What you should do: Copy every record word for word. Pictures are not part of the copy.

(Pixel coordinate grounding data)
########################################
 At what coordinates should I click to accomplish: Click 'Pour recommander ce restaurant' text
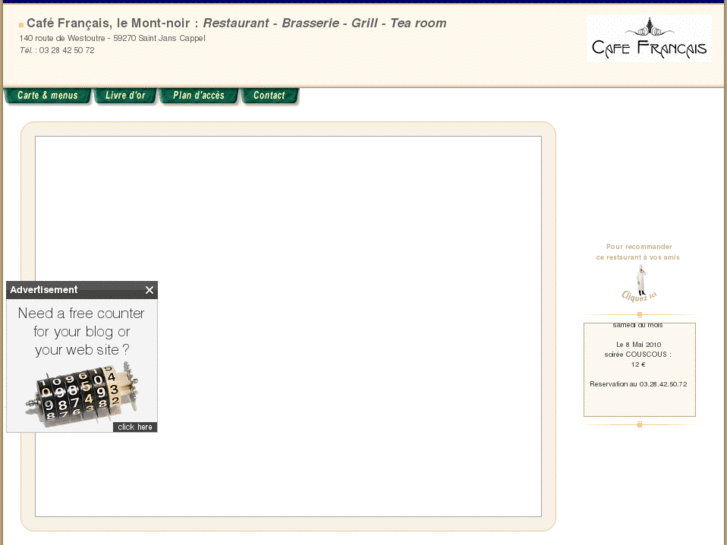(638, 252)
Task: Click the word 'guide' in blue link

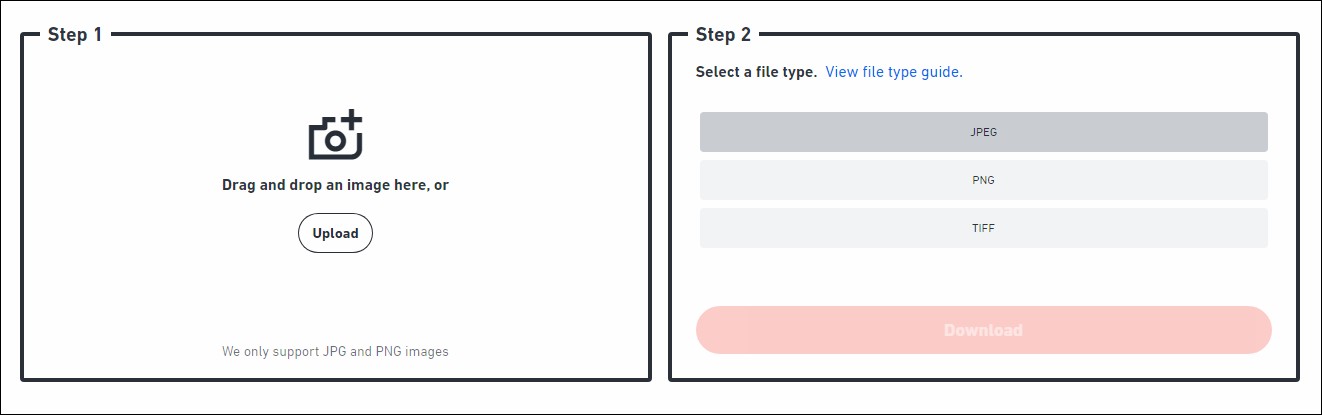Action: 941,72
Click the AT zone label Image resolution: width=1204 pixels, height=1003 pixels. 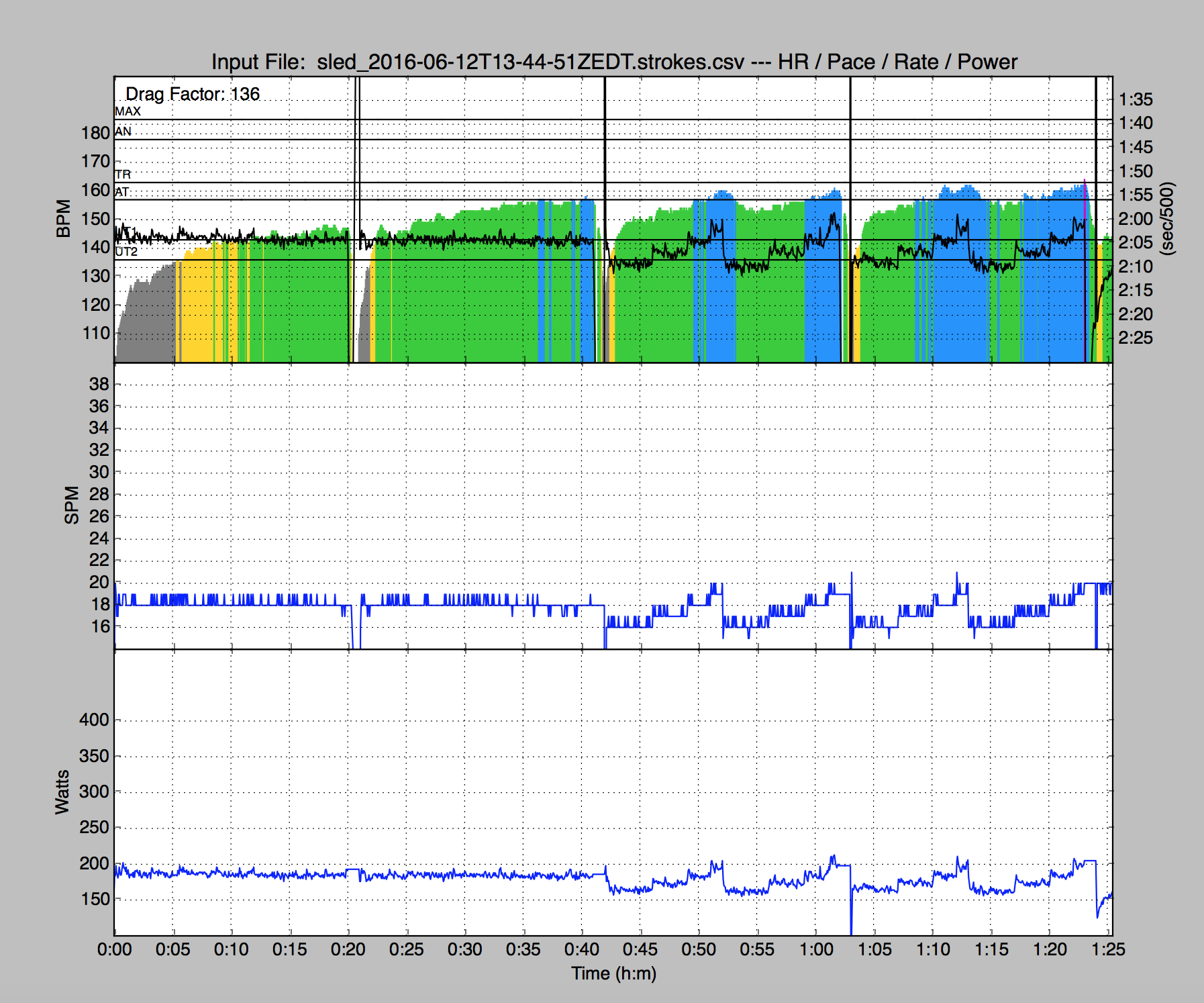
########################################
Answer for this exercise:
 At what coordinates should I click to accomplish: Click 'Pour recommander ce restaurant' text
(638, 252)
Task: Click the word 'guide' in blue link

Action: 941,72
Click the AT zone label Image resolution: width=1204 pixels, height=1003 pixels. 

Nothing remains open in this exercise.